Selected by the Mets in the second round of the second phase of the January 1972 amateur draft, Hodges finished with a .240 batting average, 19 home runs and 147 RBIs during a big league career that ran from 1973 to 1984. Hodges had a .342 on-base percentage with 224 walks and 217 strikeouts.

He played under seven managers with the Mets: Yogi Berra, Roy McMillan, Joe Torre, George Bamberger, Frank Howard and Davey Johnson.

A native of Rocky Mount, Virginia, Hodges was the seventh of nine children of Daisy and Tony Hodges. He attended Franklin County High School then Appalachian State.

Hodges was brought up to the Mets from Double-A Memphis in 1973 because of injuries to Jerry Grote and Duffy Dyer. Hodges made his debut June 13, 1973, nine days shy of his 24th birthday, catching Tom Seaver's complete game win over the San Francisco Giants.

He batted .260 with one home run and 18 RBIs in his rookie season, hitting a 13th-inning walk-off single against National League East-leading Pittsburgh on Sept. 20.

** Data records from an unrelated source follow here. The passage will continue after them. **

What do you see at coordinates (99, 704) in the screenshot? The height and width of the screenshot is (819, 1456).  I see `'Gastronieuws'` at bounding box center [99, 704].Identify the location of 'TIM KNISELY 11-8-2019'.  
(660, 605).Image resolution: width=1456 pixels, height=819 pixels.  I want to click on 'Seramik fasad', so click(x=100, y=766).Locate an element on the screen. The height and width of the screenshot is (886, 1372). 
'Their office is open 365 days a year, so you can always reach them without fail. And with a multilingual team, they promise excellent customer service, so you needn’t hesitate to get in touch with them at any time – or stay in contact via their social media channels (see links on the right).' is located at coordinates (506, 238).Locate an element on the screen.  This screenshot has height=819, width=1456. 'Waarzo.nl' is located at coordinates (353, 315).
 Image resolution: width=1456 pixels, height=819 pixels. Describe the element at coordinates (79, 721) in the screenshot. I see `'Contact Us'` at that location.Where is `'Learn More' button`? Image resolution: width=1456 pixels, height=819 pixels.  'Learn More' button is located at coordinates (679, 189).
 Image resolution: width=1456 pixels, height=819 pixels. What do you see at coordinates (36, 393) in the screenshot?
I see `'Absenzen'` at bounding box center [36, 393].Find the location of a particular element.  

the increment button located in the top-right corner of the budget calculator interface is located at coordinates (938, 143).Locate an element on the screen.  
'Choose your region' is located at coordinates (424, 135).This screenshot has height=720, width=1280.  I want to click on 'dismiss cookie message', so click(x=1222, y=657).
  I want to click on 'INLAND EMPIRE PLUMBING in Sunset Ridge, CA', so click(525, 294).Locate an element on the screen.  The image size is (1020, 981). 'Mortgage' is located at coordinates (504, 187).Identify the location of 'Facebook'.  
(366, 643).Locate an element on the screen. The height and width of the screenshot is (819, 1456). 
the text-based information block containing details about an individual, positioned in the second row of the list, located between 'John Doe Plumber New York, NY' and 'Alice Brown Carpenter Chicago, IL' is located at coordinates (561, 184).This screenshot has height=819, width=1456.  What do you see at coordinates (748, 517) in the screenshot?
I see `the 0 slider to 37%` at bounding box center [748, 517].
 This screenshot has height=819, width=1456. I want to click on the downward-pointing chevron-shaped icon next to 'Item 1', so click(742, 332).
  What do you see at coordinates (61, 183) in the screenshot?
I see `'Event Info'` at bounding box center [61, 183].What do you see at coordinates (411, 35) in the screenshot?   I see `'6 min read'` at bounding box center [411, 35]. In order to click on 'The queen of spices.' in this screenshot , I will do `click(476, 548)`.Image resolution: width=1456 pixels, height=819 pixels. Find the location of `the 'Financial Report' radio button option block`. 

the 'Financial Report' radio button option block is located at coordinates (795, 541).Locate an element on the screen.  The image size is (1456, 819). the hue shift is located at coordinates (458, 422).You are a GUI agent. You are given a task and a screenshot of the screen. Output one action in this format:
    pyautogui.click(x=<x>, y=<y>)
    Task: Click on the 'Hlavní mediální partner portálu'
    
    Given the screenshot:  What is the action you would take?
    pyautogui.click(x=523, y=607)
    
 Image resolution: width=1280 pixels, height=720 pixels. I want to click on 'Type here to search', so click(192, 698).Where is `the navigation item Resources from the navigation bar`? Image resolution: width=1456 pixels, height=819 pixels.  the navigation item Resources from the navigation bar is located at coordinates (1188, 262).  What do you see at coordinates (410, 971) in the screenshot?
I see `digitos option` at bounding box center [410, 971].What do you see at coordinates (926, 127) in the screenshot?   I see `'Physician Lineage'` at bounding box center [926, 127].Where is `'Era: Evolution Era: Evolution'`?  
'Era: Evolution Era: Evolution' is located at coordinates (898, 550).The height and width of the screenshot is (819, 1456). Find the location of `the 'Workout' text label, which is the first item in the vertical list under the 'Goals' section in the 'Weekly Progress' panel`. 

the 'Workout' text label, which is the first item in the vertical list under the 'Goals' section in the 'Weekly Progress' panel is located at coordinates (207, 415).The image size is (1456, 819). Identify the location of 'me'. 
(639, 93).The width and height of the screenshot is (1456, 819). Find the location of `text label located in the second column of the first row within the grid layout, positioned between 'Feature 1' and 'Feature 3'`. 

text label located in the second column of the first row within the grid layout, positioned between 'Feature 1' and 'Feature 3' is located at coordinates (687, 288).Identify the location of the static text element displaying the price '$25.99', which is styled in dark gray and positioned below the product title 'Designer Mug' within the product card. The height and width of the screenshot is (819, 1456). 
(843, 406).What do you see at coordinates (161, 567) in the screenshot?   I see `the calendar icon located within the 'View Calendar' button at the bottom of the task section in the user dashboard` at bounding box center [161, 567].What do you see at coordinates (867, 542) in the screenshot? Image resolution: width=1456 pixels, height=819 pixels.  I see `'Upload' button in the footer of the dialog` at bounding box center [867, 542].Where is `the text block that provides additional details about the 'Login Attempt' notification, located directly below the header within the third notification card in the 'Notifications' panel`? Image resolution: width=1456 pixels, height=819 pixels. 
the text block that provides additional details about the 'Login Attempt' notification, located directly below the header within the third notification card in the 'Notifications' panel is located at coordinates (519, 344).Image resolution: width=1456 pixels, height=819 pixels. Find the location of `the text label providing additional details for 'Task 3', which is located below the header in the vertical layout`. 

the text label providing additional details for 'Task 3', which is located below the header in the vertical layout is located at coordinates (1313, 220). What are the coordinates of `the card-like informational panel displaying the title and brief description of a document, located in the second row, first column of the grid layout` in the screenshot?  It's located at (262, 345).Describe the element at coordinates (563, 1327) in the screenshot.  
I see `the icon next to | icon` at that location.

In the top of the inning with a runner on first, Dave Augustine hit a two-out drive against Ray Sadecki that caromed off the left-field wall above the 358-foot sign. Cleon Jones threw to Wayne Garrett, and the shortstop relayed to Hodges, who tagged Richie Zisk trying to score from first in what became known as the «Ball on the wall play.» The Mets pulled within a half-game of first and took the division lead for good the following day behind Seaver's five-hitter.